GOAL: Write out the stretch of material from the line containing "832x319 pixels." through the line containing "Instruction: Close the Token Monitor panel", both included, reproducing each line exactly and omitting the pictures.

EXCERPTED DATA:
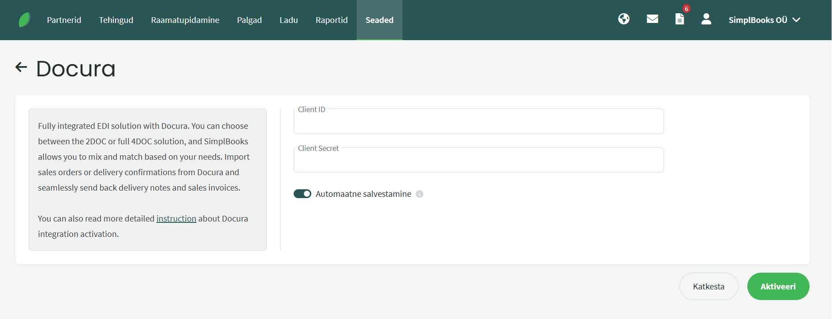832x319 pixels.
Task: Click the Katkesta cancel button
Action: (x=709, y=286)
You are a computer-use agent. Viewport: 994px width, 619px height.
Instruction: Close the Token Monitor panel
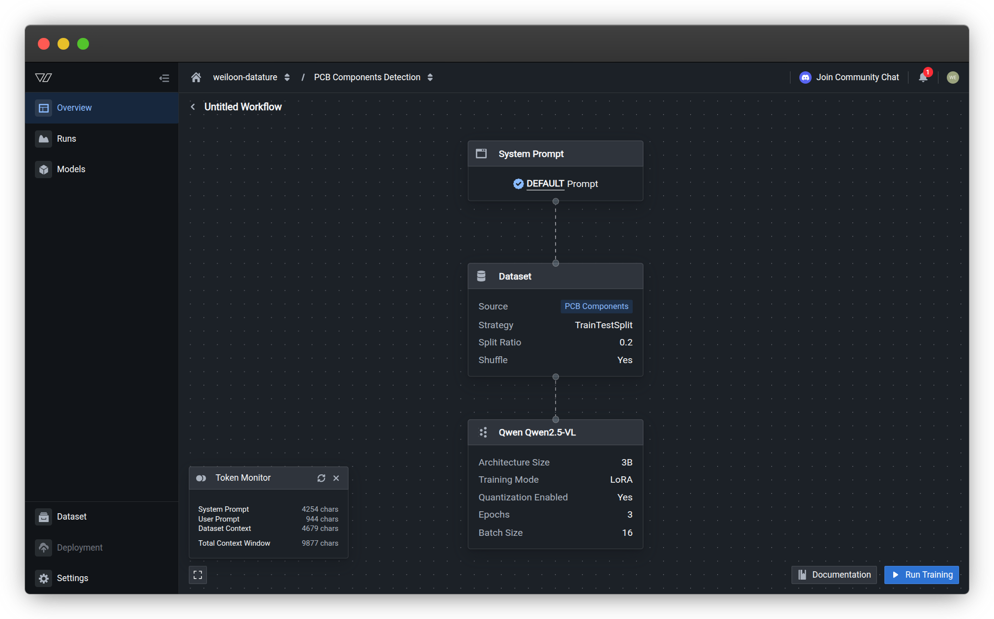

...

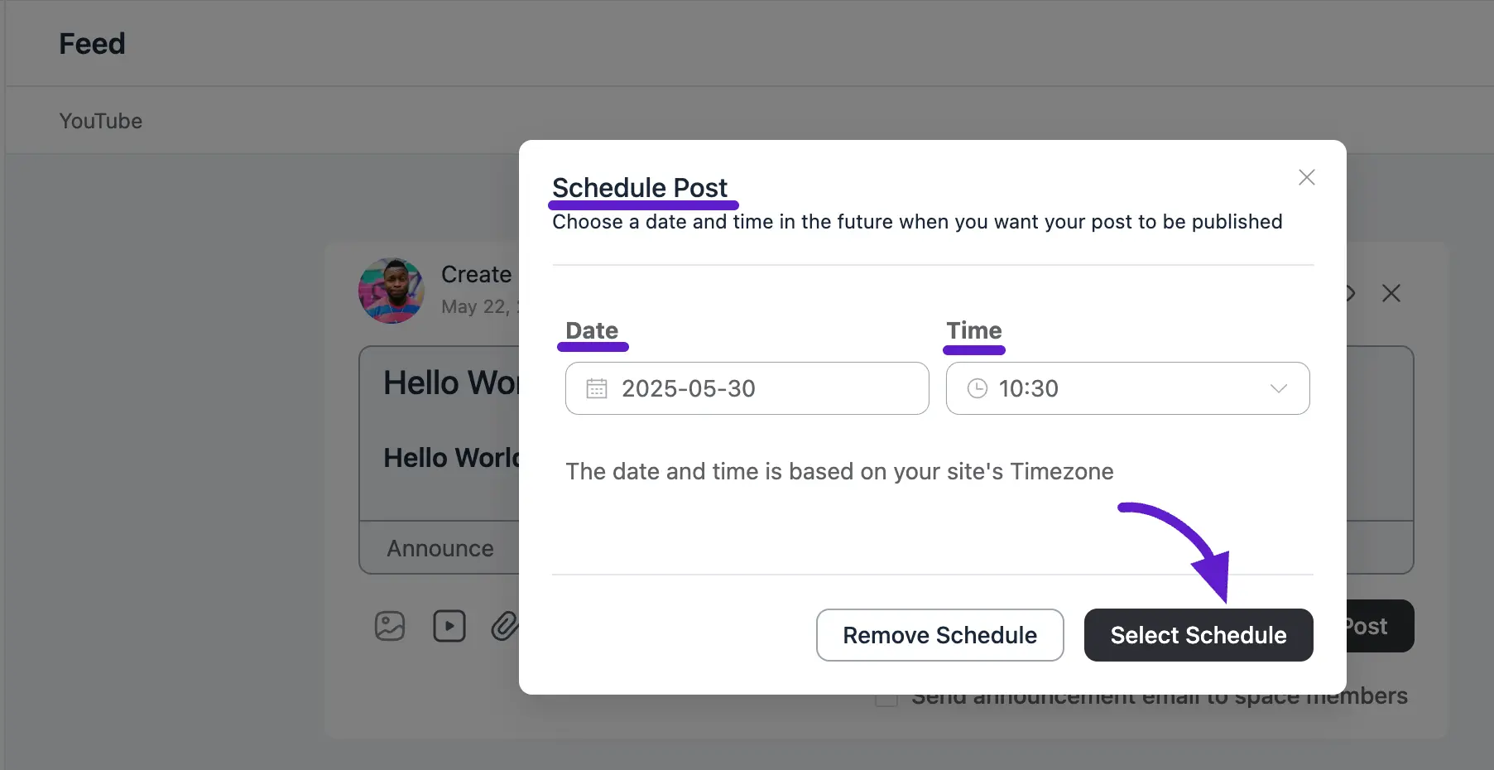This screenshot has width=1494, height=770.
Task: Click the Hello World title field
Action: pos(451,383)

---

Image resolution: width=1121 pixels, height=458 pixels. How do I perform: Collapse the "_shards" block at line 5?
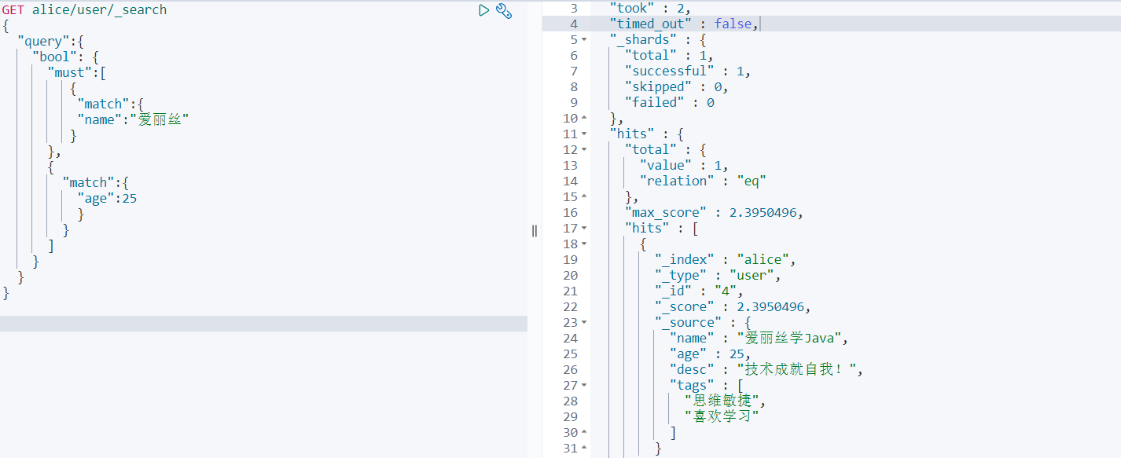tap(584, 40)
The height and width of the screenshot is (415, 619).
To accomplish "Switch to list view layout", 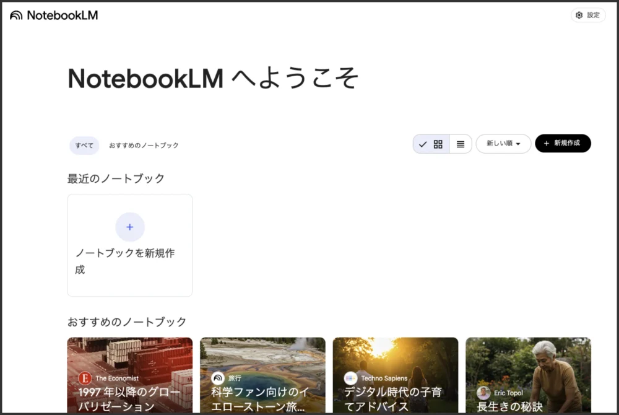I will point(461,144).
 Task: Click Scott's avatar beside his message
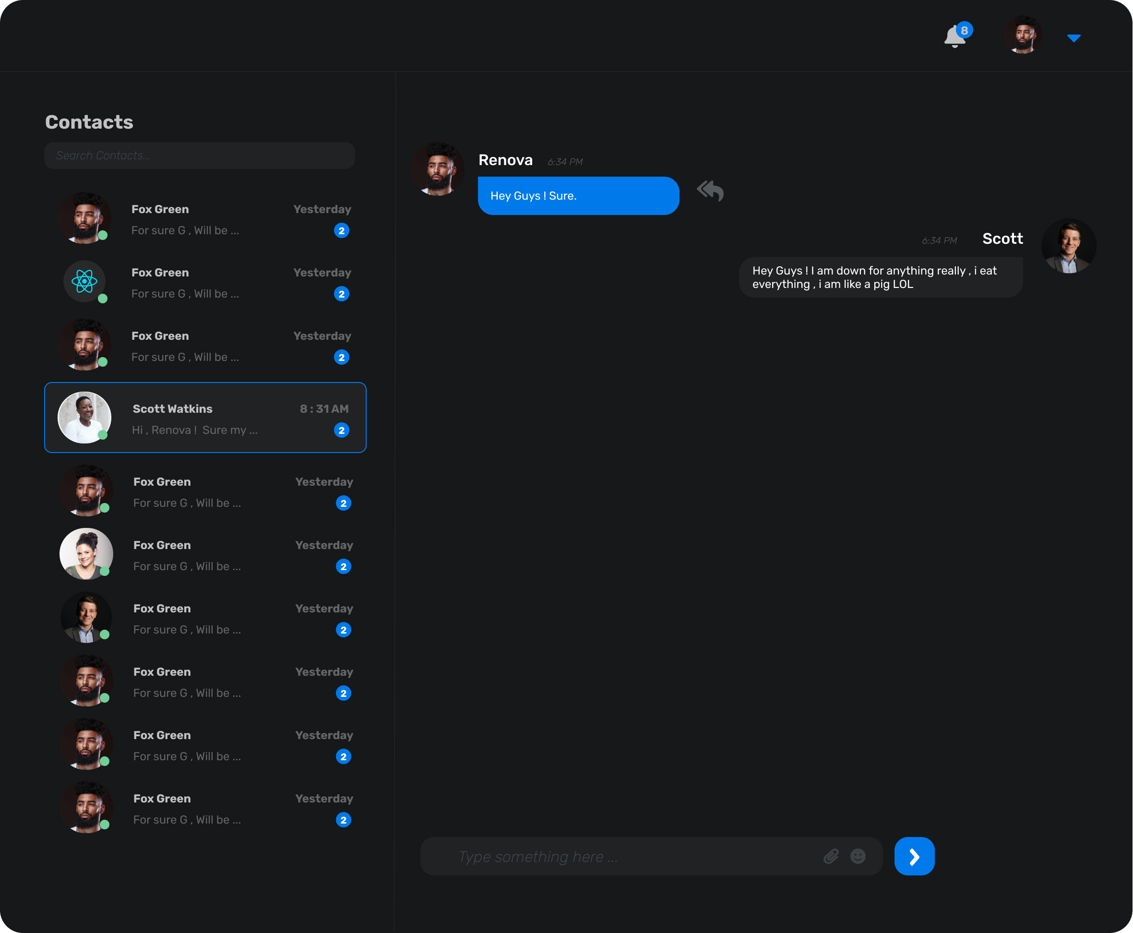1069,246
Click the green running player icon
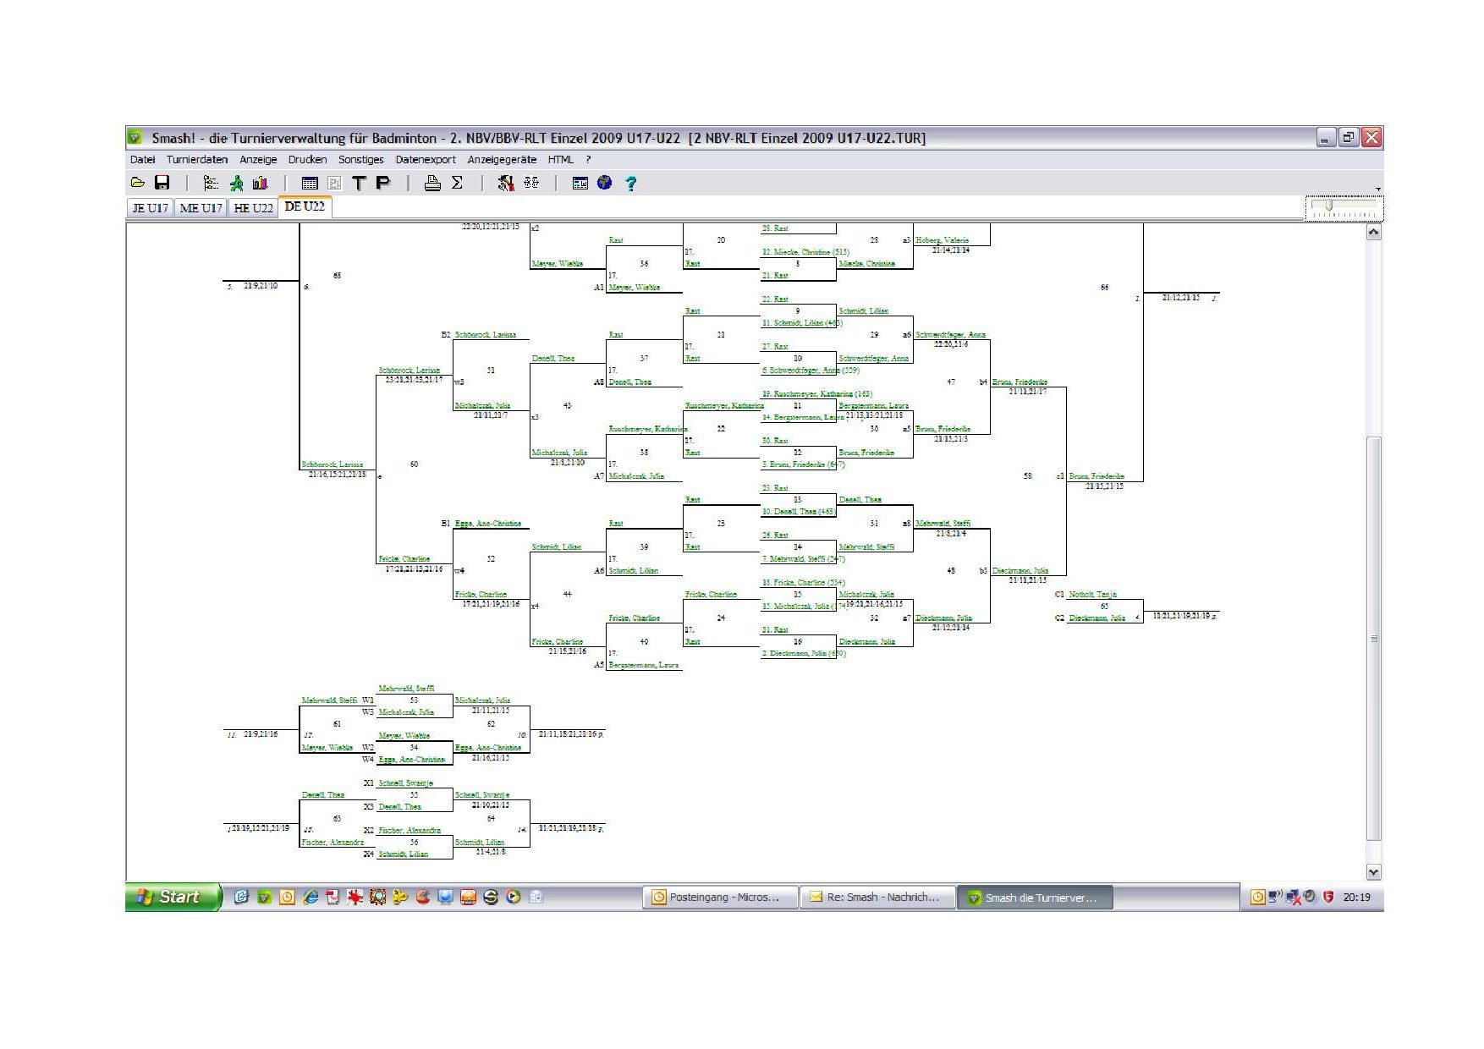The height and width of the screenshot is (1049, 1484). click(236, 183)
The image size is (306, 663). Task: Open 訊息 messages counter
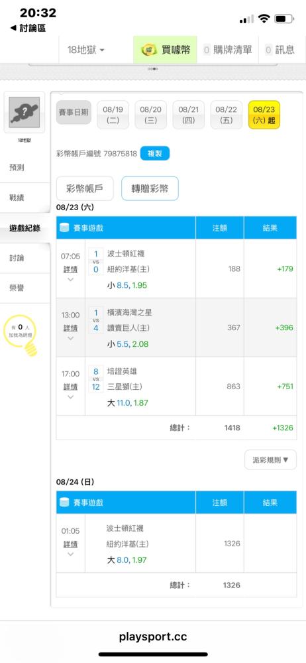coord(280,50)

SOLUTION FOR THIS EXERCISE:
832x319 pixels.
Task: Click the Katkesta cancel button
Action: (x=709, y=286)
You are a computer-use agent. Viewport: 994px width, 619px height.
Instruction: Close the Token Monitor panel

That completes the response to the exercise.